> **Your task**
In the passage on stewardship, copy out the portion from "God writes straight" up to and including "designing a plan.", substituting "noble blood" for "blue blood".

> **Excerpted passage**
The indication that life is a loan is clearly seen in the parable of the talents. All loans must render interest; our lives must be profitable; they must be productive; not necessarily reproductive, but productive. We must leave this world a better place than when we found it; we have to make a difference, be part of the solution and not part of the problem; in other words, our lives should contribute to the solution of a better world, and not contribute to its problem, that is, leave the world in a worse shape than when we found it. As suggested by the parable of the talents, we need to do something with our life, we cannot return it exactly as we have received it.

All good stewards have the "books" in order because no one knows the day nor the hour when the owner, or the government auditor, will come to inspect the accounts. For this reason we need to make regular check-ups of our stewardship.  On this regard, the Church has a sacrament, the sacrament of penance; those who use this sacrament periodically, providing accounts of inputs and outputs, will know whether their finances are growing or are heading for bankruptcy. It is also an indispensable exercise of self-evaluation for personal growth at all levels.

Builders, not architects -- Every one of us comes into this world as part of a big project. We came because God willed it. The circumstances of our birth are irrelevant; they neither increase nor decrease our dignity. We are as much sons and daughters of God irrespective of how we were conceived, be it out of love, from accident, from prostitution, a night of pleasure or even as the result of a rape. Every human life that comes into this world, from conception to its natural death, is precious and viable, and therefore sacred.

God writes straight on crooked lines. Both our righteousness and our sinfulness serve to carry out God’s designs.  For Him there are no illegitimate children nor children of blue blood; to everyone He is the Father; we are all equal in dignity, heirs to the eternal life...

Just as no houses in our cities and villages are built without first being properly designed and planned, no life comes into this world without God having mapped out a project for it; that is, without Him first designing a plan.

You did not choose me but I chose you. And I appointed you to go and bear fruit, fruit that will last, so that the Father will give you whatever you ask him in my name. (Jn. 15:16) -- We are therefore not the designers of our destinies; we are called to be a house built on rock, if we listen to the Word, that is, if we know the plan that relates to our lives, and put it into practice, bringing it into fruition according to the plan designed by God.

Since we are not the owners of our lives we are also not the architects but rather the masons or master-of-works. The architect of everything and everyone, the Creator of all is God; the design, project or plan for our lives is with Him and for us to know what it is we need to periodically consult Him, as we build our lives, our homes.

The builder who does not consult the architect on a regular basis runs the risk of building something not according to the plan. Just as it is always embarrassing when this happens in our cities, houses that were not given the permit to be inhabited, some even to the point of needing to be torn down because they were not built according to the drawing.  A worse embarrassment still is to stand before God with a life lived against His will.

The regular consultation, continuous and constant, that the builder must make with the architect is called prayer. Jesus used to spend the whole night in prayer to know what God’s will was for him. We too must do likewise because it is His will and not ours that we must act upon. It is He who calls us and gives us the vocation and sufficient talents to make our lives viable in a profession or a mission.

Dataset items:

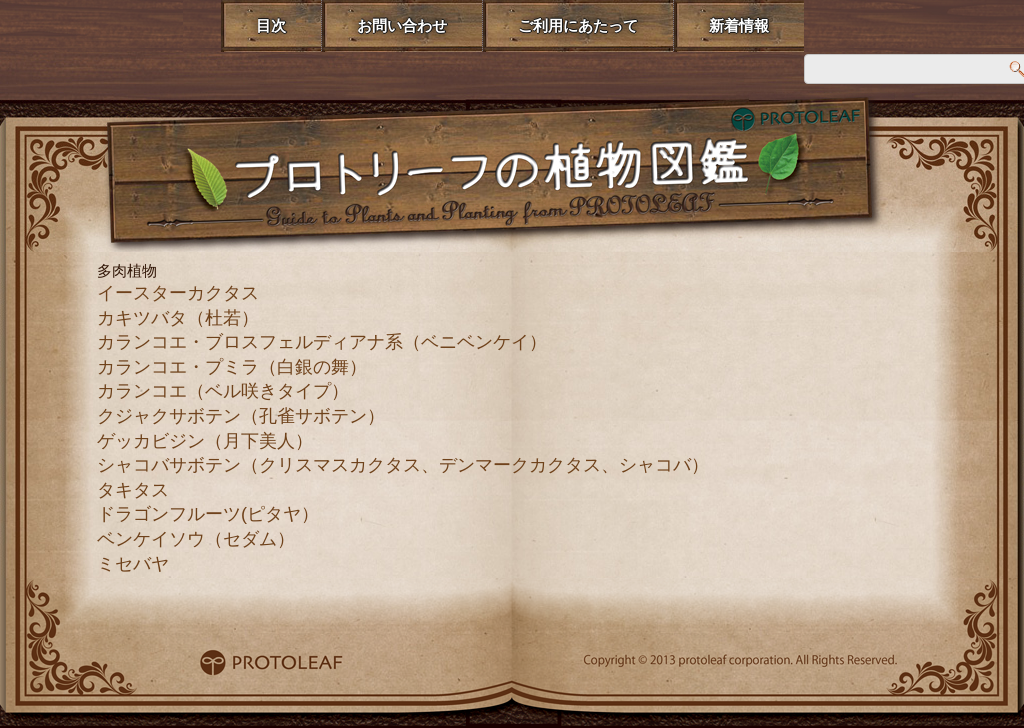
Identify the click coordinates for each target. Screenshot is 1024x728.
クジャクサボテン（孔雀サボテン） (241, 416)
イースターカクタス (178, 293)
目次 (271, 25)
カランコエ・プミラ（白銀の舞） (232, 367)
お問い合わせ (402, 25)
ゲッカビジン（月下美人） (205, 441)
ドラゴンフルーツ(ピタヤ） (208, 514)
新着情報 (739, 25)
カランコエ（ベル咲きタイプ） (223, 391)
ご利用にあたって (578, 25)
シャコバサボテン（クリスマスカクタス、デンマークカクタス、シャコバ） (403, 465)
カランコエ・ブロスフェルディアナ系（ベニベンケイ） (322, 342)
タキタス (133, 490)
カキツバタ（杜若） (178, 318)
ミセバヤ (133, 564)
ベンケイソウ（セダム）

> **Exercise solution**
God writes straight on crooked lines. Both our righteousness and our sinfulness serve to carry out God’s designs.  For Him there are no illegitimate children nor children of noble blood; to everyone He is the Father; we are all equal in dignity, heirs to the eternal life...

Just as no houses in our cities and villages are built without first being properly designed and planned, no life comes into this world without God having mapped out a project for it; that is, without Him first designing a plan.